Trade associations need to represent brokers

Trade associations need to represent brokers

I read with interest the article written by Chris Wheal in the July 6 edition of Insurance Times headed “NU agrees to give brokers flexibility on motor policies”.

Biba chief executive Mike Williams's comments are seriously misplaced if he thinks that “ Norwich Union has shown real evidence of being determined to listen to brokers”.

I have just received a renewal invitation for a client with CGU Insurance on a Mercedes 32i CLK at a premium of £1,140,30, but put forward an alternative with Norwich Union of £696.06 (are CGU and NU not the same company now?)

However, the client obtained a quotation from Norwich Union Direct for £396.15 and with lower excess. Needless to say, despite our long-term relationship with the client, he was hardly likely to pass up saving of £300 to be insured with the same company.

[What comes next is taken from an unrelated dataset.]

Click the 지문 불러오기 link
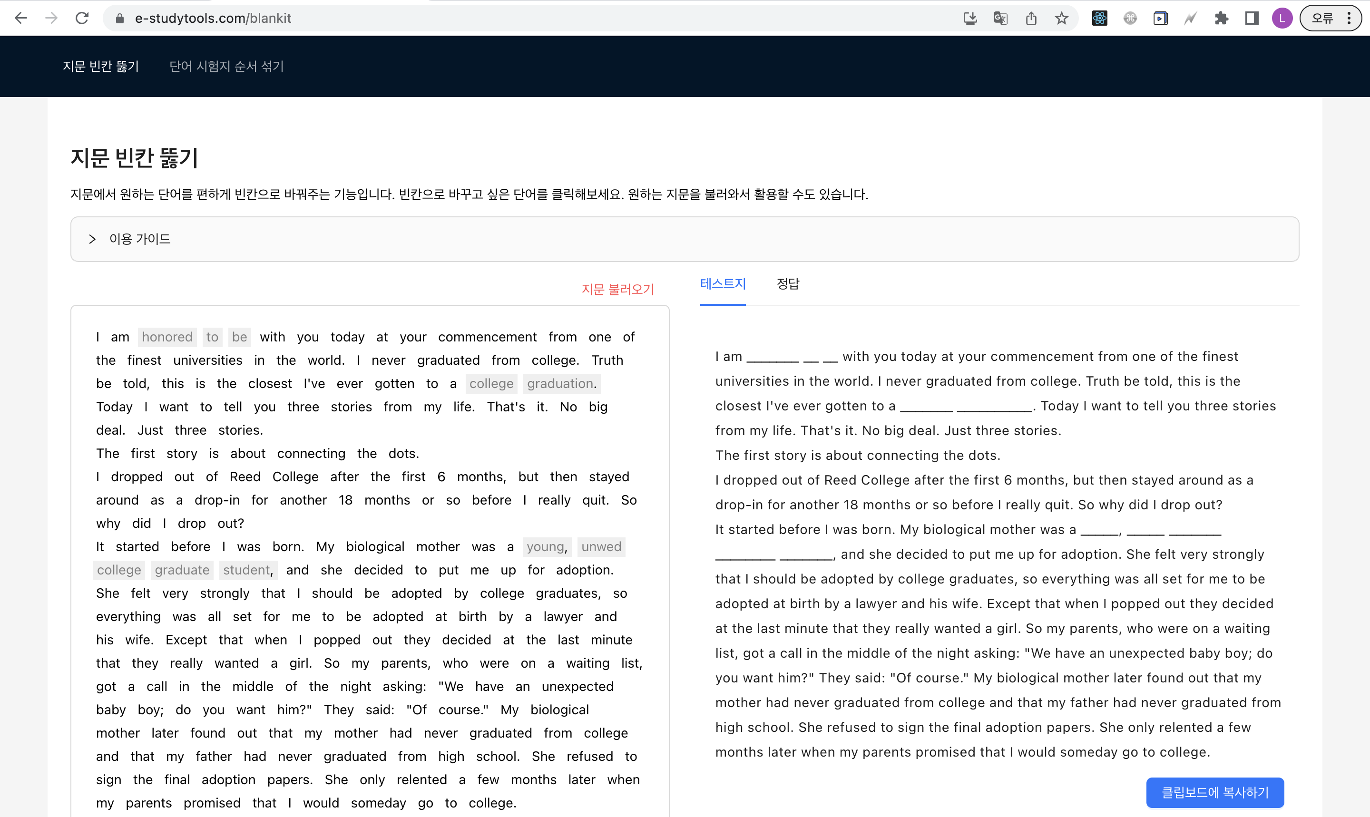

Having read previously that NU was offering to match direct quotes through the broker channel, we contacted NU, but the company refused to match the quote because, although the merger had gone through, it claimed CGU was a separate company.

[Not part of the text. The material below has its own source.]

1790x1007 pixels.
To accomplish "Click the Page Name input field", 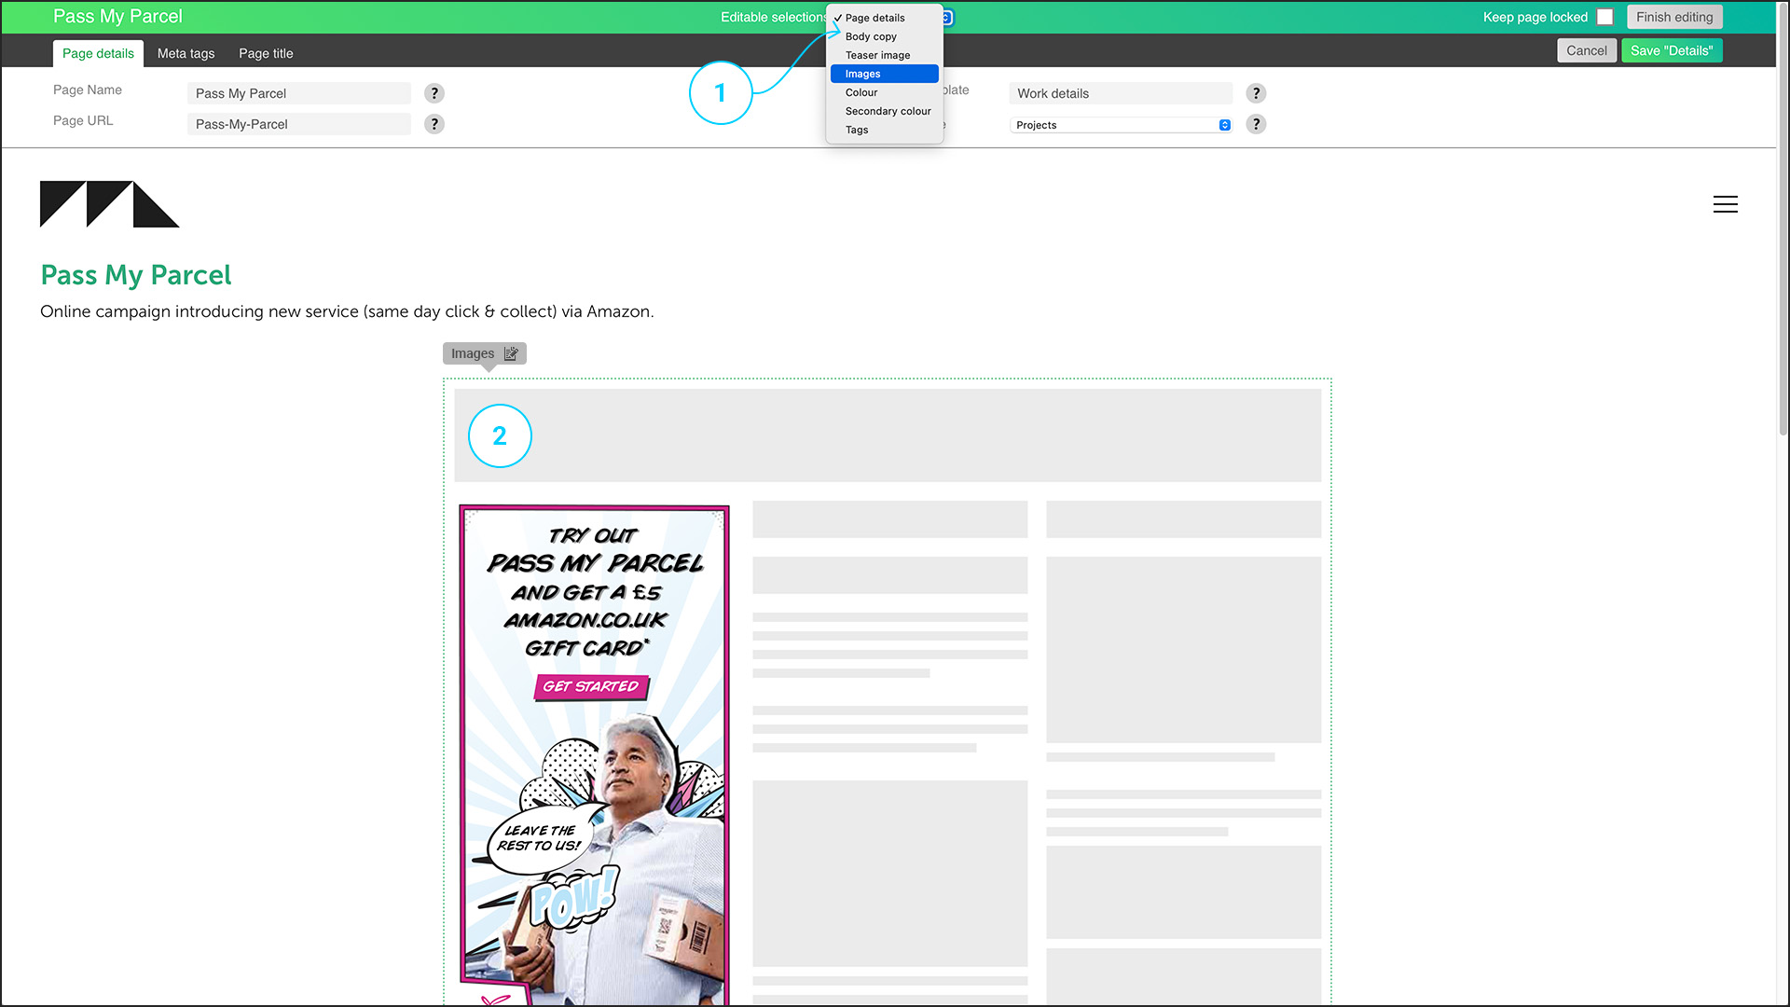I will (x=298, y=93).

Clearly the broker channel is very important to CGNU if it is going to provide the company with this level of premium over and above what their direct arm is quoting.

When are our trade associations going to start justifying the fees they are charging and actually represent brokers and their views ?

Clearly Mike Williams and Simon Bolam have no idea of the issues threatening the broker's survival.
N. K. Webb
PW White and Partners Limited

Not a perfect position

I was interested to read the letter from Ian Bevan-Mogg of Vaughan Insurance Brokers, regarding Green Cards and the “continental” use of cars in the issue of July 6, 2000.

Insurers should make it abundantly clear whether or not a Green Card is required, he is quite right in this respect – but is there not a responsibility on the broker as well?

I retired from broking a few years ago, after nearly 40 years in the business.

I still recall the worry about whether the client had been properly informed of all restrictions, including any special requirements.

Special procedures were put into place to avoid us as brokers being held liable! Nothing is perfect and I sympathise with the position.
Barry H. Abraham
35 Lyme Road
Hazel Grove
Cheshire SK7 6JX

‘Reports of death greatly exaggerated'

I thought it best to draw up a reply to Alison Boyle's interview with Chas Reilly under the heading “The guarantee of a bright new future” (issue June 22), which incorrectly implies that John Holman & Sons sold out to Cox completely.

To put the record straight, we sold only the goodwill of our Lloyd's guaranteeing business to Cox in early 1999 and, as part of that agreement, HML Marketing was required to drop any reference to Holman.

The Holman business is actively involved in the London market, and has been for the past 168 years.

Over such a timescale it is no surprise to see that there have been a number of spin-offs from the core, and if we were to list all those firms with a past connection to ourselves, it would include many successful operators in the London market.

John Holman & Sons – which is familiar to thousands of brokers – remains 100% within the Holman Group, as do the following companies: Holman Insurance Brokers, Michael McArthur Holdings, Professional Indemnity Services, Sheraton Systems and eight divisional trading companies, all of which incorporate the Holman name.

As you can see, to paraphrase Mark Twain, “reports of our death are greatly exaggerated.”

The adoption of my family name by HML regretfully leads to confusion among our own client brokers, who know and trust the Holman ethos – which is so obviously attractive to others.

And, whilst we naturally wish HML every success in its marketing role, we would like to make clear it has no connection with The Holman Group, just as we have no connection to Cox.
A M Holman MBA, MSc, ACII
Managing director

GISC does not cut the mustard

The most recent consumer legislation is the Competition Act – but how does the GISC compare with it?

  • Are “ethics and integrity” pursued with all parties concerned?
    Competition Act: Yes, GISC: No
  • Is “choice” encouraged?
    Competition Act: Yes, GISC: No
  • Is each chief executive with either full or part interest in the industry “accountable”?
    Competition Act: Yes, GISC: No

    Thus the consumer is inadequately served with regard to these three fundamental benchmarks.

    A similarity with the “Millennium Bridge” comes to mind – we all know it's there, but does it cut the mustard?

    These sins of omission need to be addressed – the consumer deserves better. GISC is biased in favour of the insurers and their range of agency concerns (from hypermarket banks etc) and this certainly is not to the best long-term interests of the consumer – and their neutral ally, the truly independent broker.

    For the consumer to gain “meaningful, sustainable choice”, integrity must prevail with equitable purchasing terms available via the truly independent broker.